Trade Receivables                                   ₤10,000


Bad Debts                                                 ₤200


                                                                   ₤ 9,800

Provision of 2%                                        ₤    196 

Balance sheet final total                          ₤ 9604






The ₤196 is then



Debit                    Income Statement (as an expense called provision for doubtful debts)



Credit                   Provision for bad debts account





In the balance sheet it is then deducted as follows



Balance Sheet of Nial Satis as at 31/12/2003




Current Assets                                ₤                           ₤                           ₤

          Stock                                                                                        10,000

          Trade Receivables               9800

Less prov for bad debts                   196

                                                                             9,604

Prepayments                                                      1,000        

Cash                                                                    2,500

Bank                                                                    9,950

                                                                                                             33,054





Adjustments to the Provision for Bad Debts



Once a provision has been created the only adjustments needed are due to

·        Policy change in provision (increase or decrease in percentage)

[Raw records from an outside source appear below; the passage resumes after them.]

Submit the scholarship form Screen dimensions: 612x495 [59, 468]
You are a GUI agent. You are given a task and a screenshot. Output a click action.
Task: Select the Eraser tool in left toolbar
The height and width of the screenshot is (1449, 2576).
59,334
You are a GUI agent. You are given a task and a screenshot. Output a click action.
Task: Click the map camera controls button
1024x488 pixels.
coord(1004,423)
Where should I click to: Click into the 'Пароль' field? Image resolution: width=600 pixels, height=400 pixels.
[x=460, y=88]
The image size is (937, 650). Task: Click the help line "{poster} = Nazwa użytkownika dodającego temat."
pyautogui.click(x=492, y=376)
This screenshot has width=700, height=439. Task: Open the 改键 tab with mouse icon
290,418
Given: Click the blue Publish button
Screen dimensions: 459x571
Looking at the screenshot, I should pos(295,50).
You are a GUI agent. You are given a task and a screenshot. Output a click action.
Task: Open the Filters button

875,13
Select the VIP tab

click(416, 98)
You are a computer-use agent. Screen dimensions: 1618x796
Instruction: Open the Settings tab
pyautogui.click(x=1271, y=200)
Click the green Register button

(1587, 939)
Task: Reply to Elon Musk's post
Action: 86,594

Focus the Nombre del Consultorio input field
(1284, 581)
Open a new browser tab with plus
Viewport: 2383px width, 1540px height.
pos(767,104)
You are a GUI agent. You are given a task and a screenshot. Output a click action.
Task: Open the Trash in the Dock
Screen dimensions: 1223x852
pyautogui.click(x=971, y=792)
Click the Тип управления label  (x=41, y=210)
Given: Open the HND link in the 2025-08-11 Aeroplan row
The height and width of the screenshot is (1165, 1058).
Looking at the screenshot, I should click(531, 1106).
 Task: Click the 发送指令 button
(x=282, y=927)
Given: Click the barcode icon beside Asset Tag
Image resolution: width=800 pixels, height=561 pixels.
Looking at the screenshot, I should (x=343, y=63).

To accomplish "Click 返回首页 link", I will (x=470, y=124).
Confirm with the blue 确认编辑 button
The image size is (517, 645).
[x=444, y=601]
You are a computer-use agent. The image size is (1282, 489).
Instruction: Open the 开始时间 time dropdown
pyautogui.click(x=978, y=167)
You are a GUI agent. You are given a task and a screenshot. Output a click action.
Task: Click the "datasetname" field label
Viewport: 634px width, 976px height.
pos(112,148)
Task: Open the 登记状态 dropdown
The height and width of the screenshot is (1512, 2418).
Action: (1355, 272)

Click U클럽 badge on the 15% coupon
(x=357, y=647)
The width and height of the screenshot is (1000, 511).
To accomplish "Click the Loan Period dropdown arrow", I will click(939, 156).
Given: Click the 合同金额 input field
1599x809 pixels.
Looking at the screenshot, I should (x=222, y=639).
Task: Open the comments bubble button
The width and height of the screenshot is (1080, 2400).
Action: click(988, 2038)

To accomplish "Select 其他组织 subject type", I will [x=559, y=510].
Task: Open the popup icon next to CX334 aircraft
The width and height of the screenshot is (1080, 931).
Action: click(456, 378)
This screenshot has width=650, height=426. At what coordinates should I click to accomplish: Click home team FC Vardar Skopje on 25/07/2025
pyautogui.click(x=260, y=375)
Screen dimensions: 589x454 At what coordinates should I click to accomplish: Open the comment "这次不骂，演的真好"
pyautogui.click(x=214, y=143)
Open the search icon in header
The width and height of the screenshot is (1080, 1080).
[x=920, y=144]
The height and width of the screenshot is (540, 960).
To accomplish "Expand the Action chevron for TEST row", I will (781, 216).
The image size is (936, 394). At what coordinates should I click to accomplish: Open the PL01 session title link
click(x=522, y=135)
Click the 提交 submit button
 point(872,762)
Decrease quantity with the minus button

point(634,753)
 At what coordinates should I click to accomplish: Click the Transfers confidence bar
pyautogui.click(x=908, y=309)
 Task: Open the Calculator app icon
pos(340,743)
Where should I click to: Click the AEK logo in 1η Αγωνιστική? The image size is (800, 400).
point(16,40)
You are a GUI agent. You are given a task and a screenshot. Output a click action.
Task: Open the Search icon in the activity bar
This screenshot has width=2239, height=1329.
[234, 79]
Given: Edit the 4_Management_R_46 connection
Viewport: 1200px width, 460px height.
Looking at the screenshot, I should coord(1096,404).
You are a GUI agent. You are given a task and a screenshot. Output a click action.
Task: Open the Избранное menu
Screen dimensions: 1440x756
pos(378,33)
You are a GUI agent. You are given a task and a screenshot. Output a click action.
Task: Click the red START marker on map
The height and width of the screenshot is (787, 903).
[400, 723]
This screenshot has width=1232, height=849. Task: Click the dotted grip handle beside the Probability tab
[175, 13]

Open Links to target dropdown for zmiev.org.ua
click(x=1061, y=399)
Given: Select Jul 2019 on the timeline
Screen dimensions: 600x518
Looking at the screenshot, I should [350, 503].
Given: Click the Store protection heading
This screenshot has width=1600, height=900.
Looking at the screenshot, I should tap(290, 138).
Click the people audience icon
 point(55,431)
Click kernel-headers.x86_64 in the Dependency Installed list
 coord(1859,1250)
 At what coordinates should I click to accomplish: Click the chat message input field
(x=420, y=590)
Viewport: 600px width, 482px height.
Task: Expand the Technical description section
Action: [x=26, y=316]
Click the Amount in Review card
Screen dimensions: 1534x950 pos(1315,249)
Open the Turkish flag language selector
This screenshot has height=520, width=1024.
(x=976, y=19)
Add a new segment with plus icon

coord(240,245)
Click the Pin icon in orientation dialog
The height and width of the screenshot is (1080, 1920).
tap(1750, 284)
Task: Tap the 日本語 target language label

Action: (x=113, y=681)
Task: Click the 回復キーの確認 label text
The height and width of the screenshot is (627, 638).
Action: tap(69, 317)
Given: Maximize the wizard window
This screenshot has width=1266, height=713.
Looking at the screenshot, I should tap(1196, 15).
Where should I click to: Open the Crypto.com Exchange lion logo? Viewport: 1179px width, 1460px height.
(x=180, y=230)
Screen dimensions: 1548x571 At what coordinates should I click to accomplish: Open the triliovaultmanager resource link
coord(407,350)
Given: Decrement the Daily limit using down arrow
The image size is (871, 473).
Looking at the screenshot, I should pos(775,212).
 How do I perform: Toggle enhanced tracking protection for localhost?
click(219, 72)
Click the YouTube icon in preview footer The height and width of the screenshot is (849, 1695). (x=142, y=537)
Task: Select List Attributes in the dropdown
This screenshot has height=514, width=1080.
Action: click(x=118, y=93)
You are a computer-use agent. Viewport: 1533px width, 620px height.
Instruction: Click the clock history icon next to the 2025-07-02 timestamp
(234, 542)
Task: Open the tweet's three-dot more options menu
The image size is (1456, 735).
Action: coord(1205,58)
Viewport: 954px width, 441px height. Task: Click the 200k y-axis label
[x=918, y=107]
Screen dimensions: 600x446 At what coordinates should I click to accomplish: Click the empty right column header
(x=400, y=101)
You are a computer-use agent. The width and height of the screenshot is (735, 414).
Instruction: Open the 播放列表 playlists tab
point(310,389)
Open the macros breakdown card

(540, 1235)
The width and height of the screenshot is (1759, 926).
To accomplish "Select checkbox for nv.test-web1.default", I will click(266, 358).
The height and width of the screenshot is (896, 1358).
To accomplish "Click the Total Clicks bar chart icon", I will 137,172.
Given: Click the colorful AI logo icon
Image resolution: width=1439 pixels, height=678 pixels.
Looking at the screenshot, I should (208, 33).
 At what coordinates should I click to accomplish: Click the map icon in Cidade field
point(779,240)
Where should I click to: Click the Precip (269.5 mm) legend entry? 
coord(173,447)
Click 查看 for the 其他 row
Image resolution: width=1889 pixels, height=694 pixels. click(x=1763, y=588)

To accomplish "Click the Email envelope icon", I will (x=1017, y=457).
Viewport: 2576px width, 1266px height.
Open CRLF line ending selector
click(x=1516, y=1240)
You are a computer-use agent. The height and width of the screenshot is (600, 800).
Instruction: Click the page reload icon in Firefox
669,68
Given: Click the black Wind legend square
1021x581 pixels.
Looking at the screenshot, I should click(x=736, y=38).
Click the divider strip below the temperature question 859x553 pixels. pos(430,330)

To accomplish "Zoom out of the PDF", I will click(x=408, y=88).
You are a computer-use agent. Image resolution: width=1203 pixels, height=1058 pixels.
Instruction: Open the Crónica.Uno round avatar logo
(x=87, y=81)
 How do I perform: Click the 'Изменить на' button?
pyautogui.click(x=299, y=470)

·        Arithmetic adjustment in trade receivables total (this is quite likely each year)



When this happens the amount of the provision may increase or decrease.



An increase in provision for bad debts is recorded as follows



DEBIT        the difference (new provision minus old one) to Income Statement *



CREDIT     provision for bad debts



* Note : In the Income Statement this is recorded as an increase in provision for bad debts and listed in expenses



For the balance sheet the amount of the new increased provision is shown (i.e. the larger amount)





An decrease in provision for bad debts is recorded as follows



Debit the difference (old provision minus new one) to provision for bad debts



Credit the Income Statement (this is recorded as reduction in provision of bad debt account under income)



For the balance sheet the amount of the new provision is shown (i.e. the smaller amount)


 

Minimising the risk of bad debts


It is appropriate to look at ways in which businesses selling on credit can minimise the risks. The following are some of the procedures that can be followed:



·        When first approached by an unknown business wishing to buy goods on credit. the seller should ask for two references.  One of these should be the buyer's bank, and the other a trader with whom the buyer has previously done business.



·        The seller, before supplying goods on credit, should take up both references and obtain satisfactory replies.



·        Once satisfactory replies have been received, a credit limit for the customer should be established, and an account opened in the sales ledger. The amount of the credit limit will depend very much on the expected amount of future business - for example, £1,000 might be appropriate. The credit limit should not normally be exceeded - the firm's credit controller or financial accountant will approve any transactions above the limit.



·        Invoices and month-end statements of account should be sent out promptly; invoices should state the terms of trade, and statements should analyze the balance to show how long it has been outstanding, e.g. 'over 30 days, over 60 days, over 90 days' - computer produced statements can show this automatically.



·        If a customer does not pay within a reasonable time, the firm should follow established procedures in' order to chase up the debt promptly. These procedures are likely to include 'chaser' letters, the first of which points out that the account is overdue, with a later letter threatening legal action. Whether or not legal action is taken will depend on the size of the debt - for a small amount the costs and time involved in taking legal action may outweigh the benefits of recovering the money.